Request: No body required Response:
{
"success": true,
"peer": {
"privateKey": "base64_private_key",
"publicKey": "base64_public_key",
"ip": "10.0.0.x"
},
"config": "complete_wireguard_client_config"
}
POST /api/peers/delete
Remove a VPN peer and clean up associated WireGuard configuration.
Request Body:
{
"publicKey": "peer_public_key_here"
}
POST /api/peers/speed-limit
Set bidirectional bandwidth limits for a peer (controls both upload and download speeds).
Request Body:
{
"publicKey": "peer_public_key_here",
"bytesPerSecond": 125000
}
Note: 125000 bytes/s = 1000 kbps = 1 Mbps
Common Speed Conversions:
- 125 KB/s = 1 Mbps
- 1,250 KB/s = 10 Mbps
- 12,500 KB/s = 100 Mbps
POST /api/peers/data-cap
Set total data usage limits for a peer using iptables quota rules.
Request Body:
{
"publicKey": "peer_public_key_here",
"quotaBytes": 1073741824
}
Note: 1073741824 bytes = 1 GB
Common Data Conversions:
- 1 GB = 1,073,741,824 bytes
- 10 GB = 10,737,418,240 bytes
- 100 GB = 107,374,182,400 bytes
POST /api/peers/config
Retrieve peer configuration (currently not implemented - returns 404).
Security Features
- Peer isolation using iptables rules (prevents peer-to-peer communication)
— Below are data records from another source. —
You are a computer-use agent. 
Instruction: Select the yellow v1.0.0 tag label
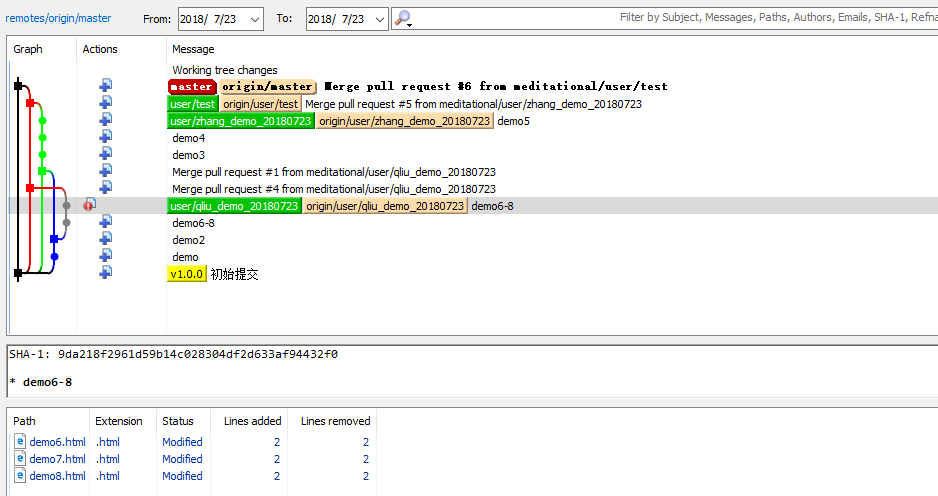187,274
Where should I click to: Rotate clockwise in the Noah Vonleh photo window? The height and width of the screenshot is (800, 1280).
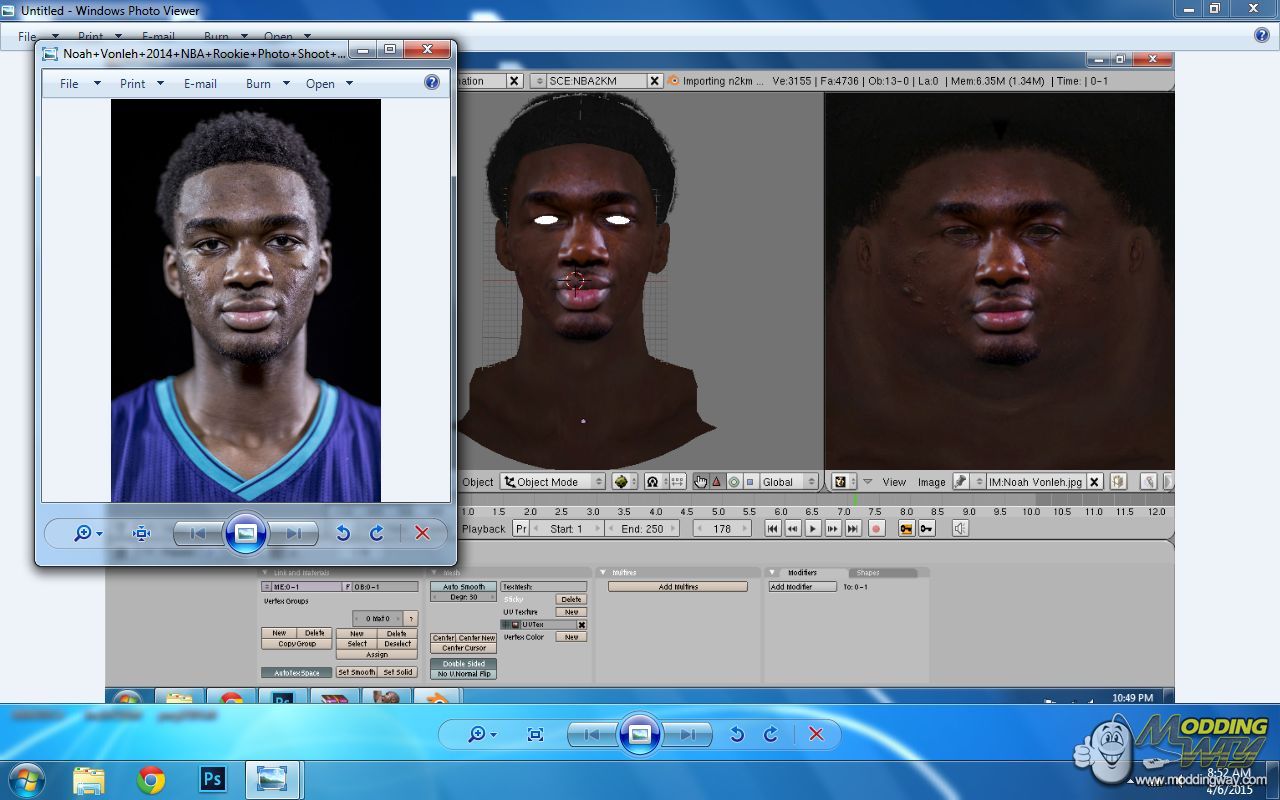[x=377, y=534]
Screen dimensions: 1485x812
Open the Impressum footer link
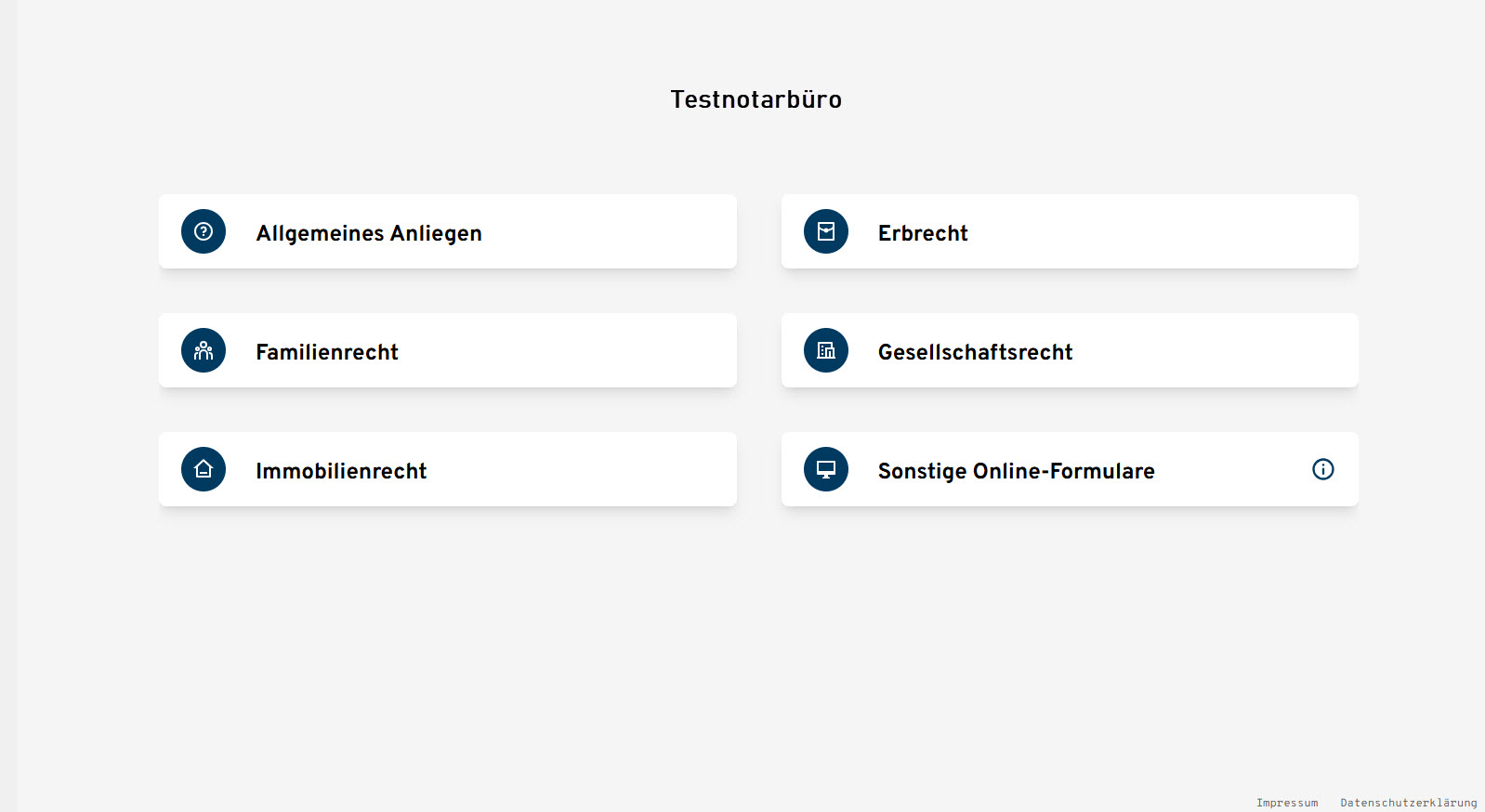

- Traffic shaping and quota enforcement
- Automatic IP address assignment within 10.0.0.0/8 range
- Secure key generation for each peer
Prerequisites
- Docker and Docker Compose
- WireGuard kernel module support
- Supabase project with
waylume_serverstable
Environment Variables
Create a .env file with the following variables:
# Supabase Configuration
SUPABASE_URL=your_supabase_url
SUPABASE_KEY=your_supabase_anon_key
# Server Configuration
SERVER_ID=unique_server_identifier
EXTERNAL_PORT=3000
Quick Start
Using Docker Compose (Recommended)
- Clone the repository
- Create your
.envfile with required variables - Run the server:
docker-compose up -d
The server will be available on port 3000 (or your configured EXTERNAL_PORT).
Building from Source
- Install Dart SDK (3.9.0-100.2.beta or later)
- Install dependencies:
dart pub get
- Compile and run:
dart compile exe lib/main.dart -o waylume_server
./waylume_server
Docker Configuration
The Docker setup includes:
- WireGuard tools and kernel module support
- iptables for traffic control and peer isolation
- Network capabilities (
NET_ADMIN) for interface management - UDP port 51820 for WireGuard traffic
- TCP port 3000 for REST API
API Usage Examples
Create a new peer
curl -X POST http://localhost:3000/api/peers
Response:
{
"success": true,
"peer": {
"privateKey": "...",
"publicKey": "...",
"ip": "10.0.0.2"
},
"config": "[Interface]\nPrivateKey = ...\n..."
}
Delete a peer
curl -X POST http://localhost:3000/api/peers/delete \
-H "Content-Type: application/json" \
-d '{"publicKey": "PEER_PUBLIC_KEY_HERE"}'
Set speed limit for peer
curl -X POST http://localhost:3000/api/peers/speed-limit \
-H "Content-Type: application/json" \
-d '{"publicKey": "PEER_PUBLIC_KEY_HERE", "bytesPerSecond": 125000}' # 125000 bytes/s = 1000 kbps
Set data cap for peer
curl -X POST http://localhost:3000/api/peers/data-cap \
-H "Content-Type: application/json" \
-d '{"publicKey": "PEER_PUBLIC_KEY_HERE", "quotaBytes": 1073741824}' # 1073741824 bytes = 1024 MB
Get peer config
curl -X POST http://localhost:3000/api/peers/config \
-H "Content-Type: application/json" \
-d '{"publicKey": "PEER_PUBLIC_KEY_HERE"}'
Network Architecture
- WireGuard Interface:
wg0on10.0.0.1/24 - Peer IP Range:
10.0.0.2-10.255.255.254 - WireGuard Port:
51820/udp - API Port:
3000/tcp
Logging
The server provides detailed request logging including:
- Client IP addresses (with proxy header support)
- User agents
- Request methods and paths
- Timestamps
Development
The project structure:
lib/
├── config/ # Supabase configuration
├── core/ # Utility functions
├── services/ # Core services (server, heartbeat, wireguard)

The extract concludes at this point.